Sonicwall PRO 2040
Strengths: Impressive and comprehensive functionality combined with an excellent management interface.
Weaknesses: Optional extras add to the price.
Verdict: An extremely good firewall VPN with the flexibility to add additional functions where required.
It is built around the SonicOS Enhanced operating system, which has been beefed up to introduce better user management. The 1U unit comes with with three 10/100 Base-T Ethernet connection.
Installation and setup is easy. After configuring our management PC onto the same IP range and subnet as the device, we simply pointed our browser at the default IP address, logged into the management console and fired up a well-designed setup wizard. After this, it is configured by pointing a web browser at the default address.

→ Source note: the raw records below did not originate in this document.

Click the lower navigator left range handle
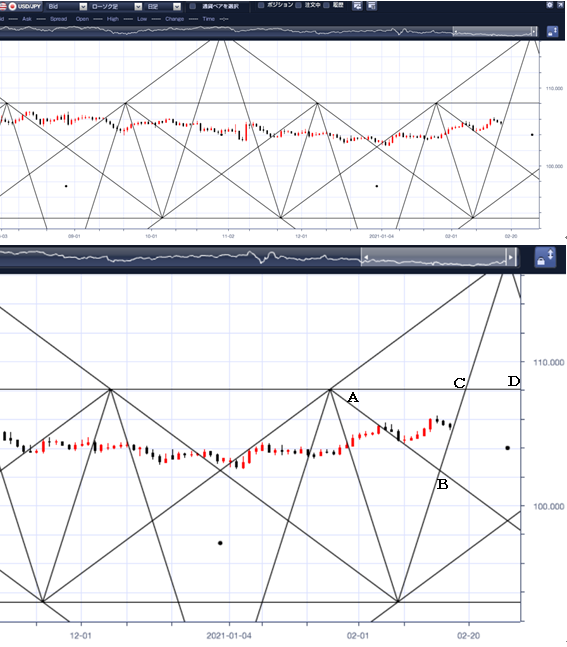Image resolution: width=567 pixels, height=647 pixels. [365, 257]
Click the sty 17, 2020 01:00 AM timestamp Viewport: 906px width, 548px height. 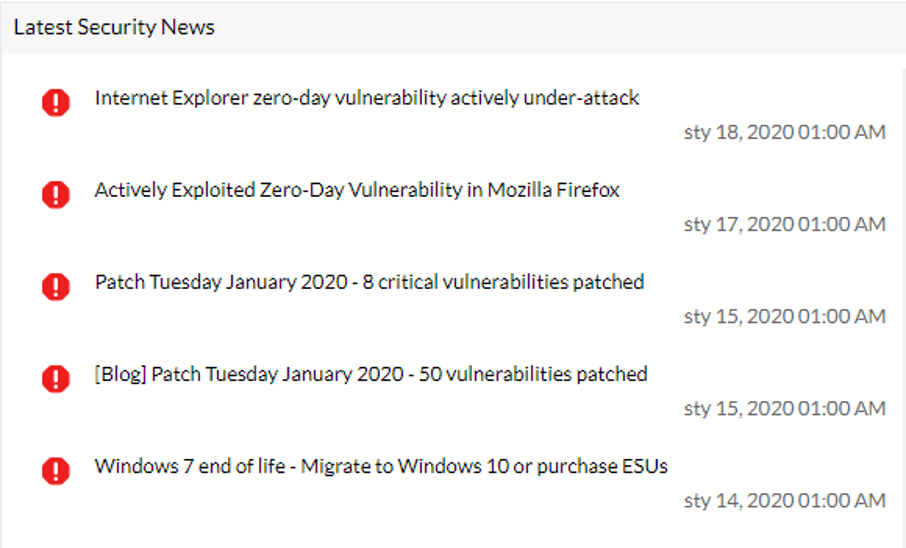point(784,224)
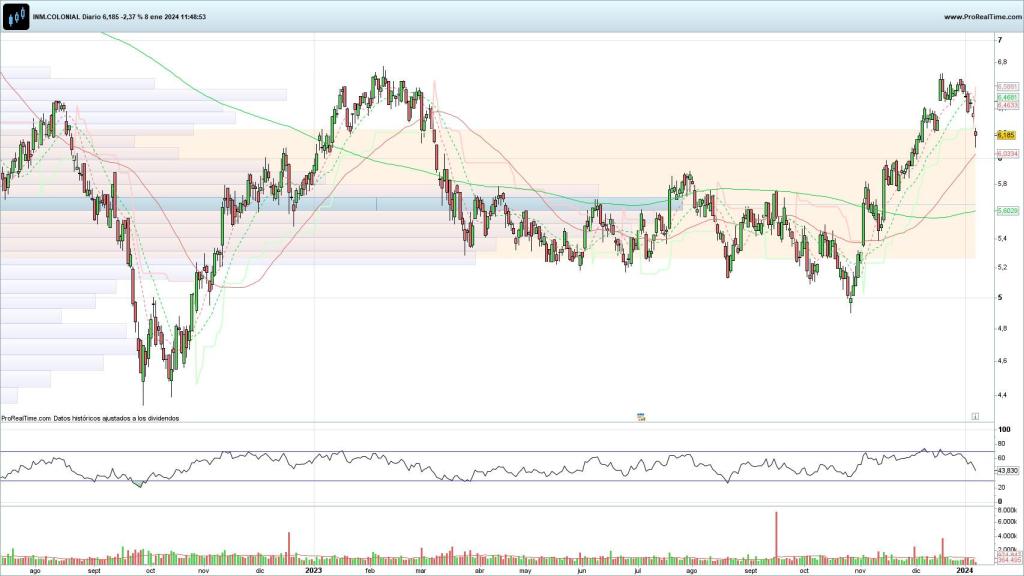Click the info icon in price panel corner

pos(975,415)
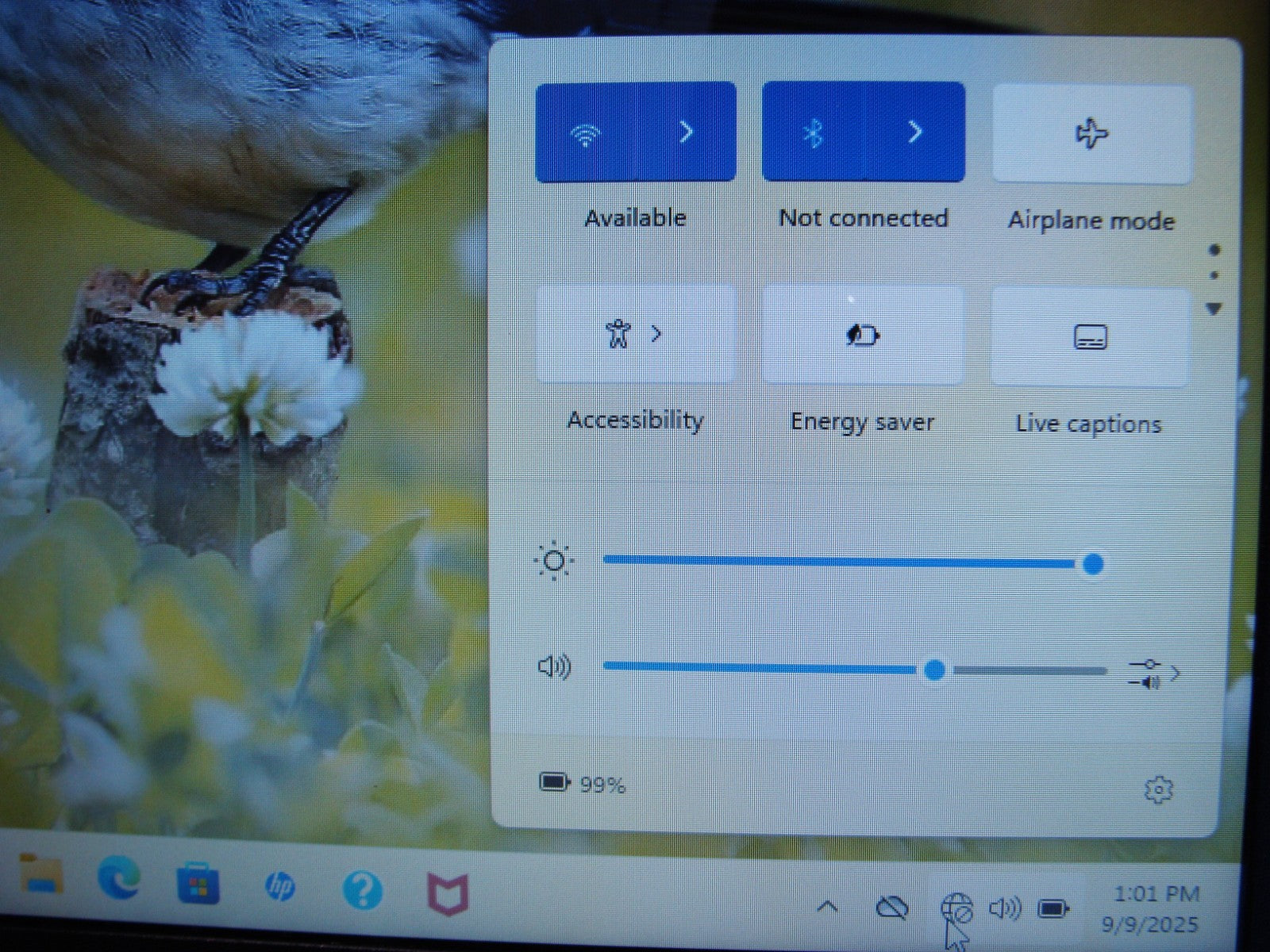Launch Microsoft Edge from the taskbar
Image resolution: width=1270 pixels, height=952 pixels.
pos(119,878)
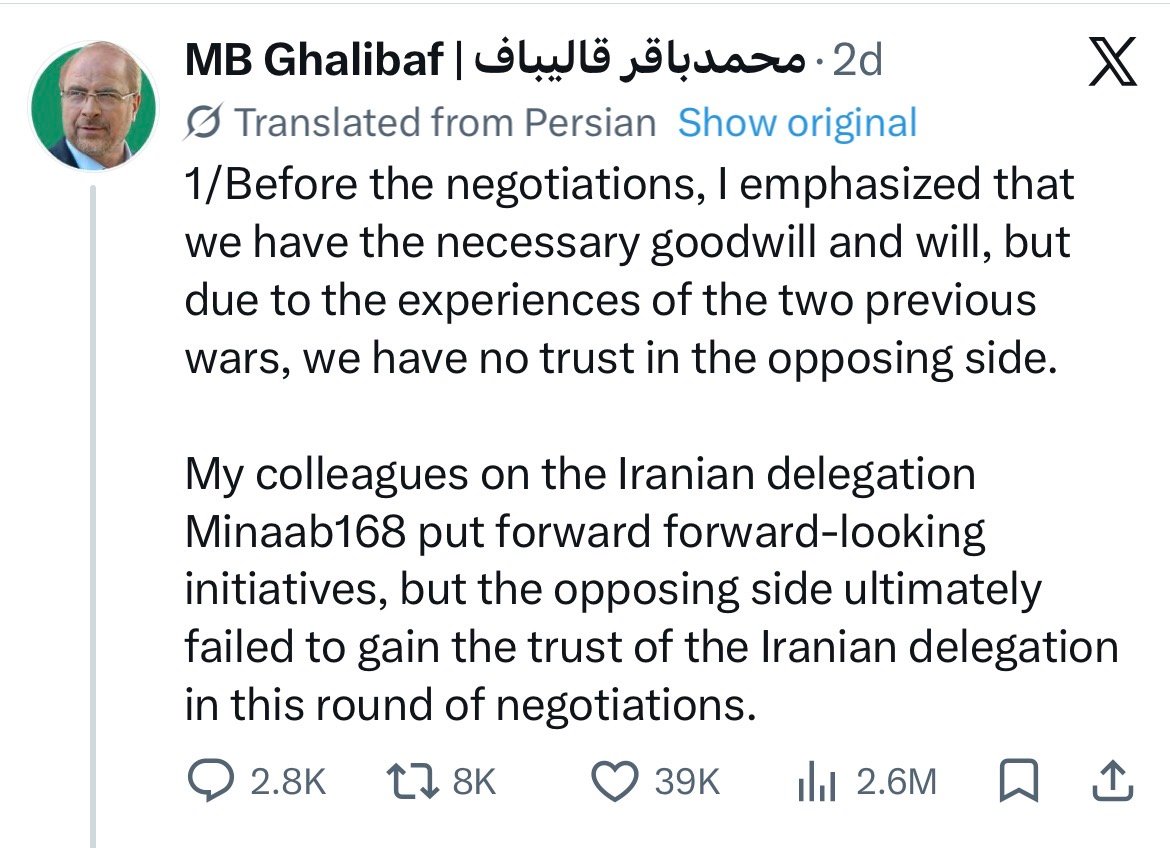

The management interface is extremely good – well laid-out, logical, easy to navigate and comprehensive. The 2040 can also be managed using Sonicwall’s Global Management System, allowing you to configure, manage and enforce security policies from a central location. Other options include support for the Simple Network Management Protocol.
Multiple VPN connections can be configured and also multiple VPN polices up to a maximum of 50 site-to-site policies and eight group VPN policies. It supports a wide range of encryption protocols including DES, Triple DES, AES128, AES192 and AES 256. MD5 and SHA1 authentication are also supported.
The VPN software supplied supports Windows 2000 and XP and must be installed individually on each client.
User authentication can be achieved locally within the device, through Radius, LDAP or combinations of these methods.
Functionality can be boosted by buying optional extras such as network and gateway AV, email and content filtering, anti-spyware and intrusion prevention.
For content filtering, the device can be configured to restrict Java, ActiveX, Cookies, access to http proxy servers and known fraudulent certificates. Also, the network administrator easily configure it to allow Java, ActiveX and cookies from trusted domains.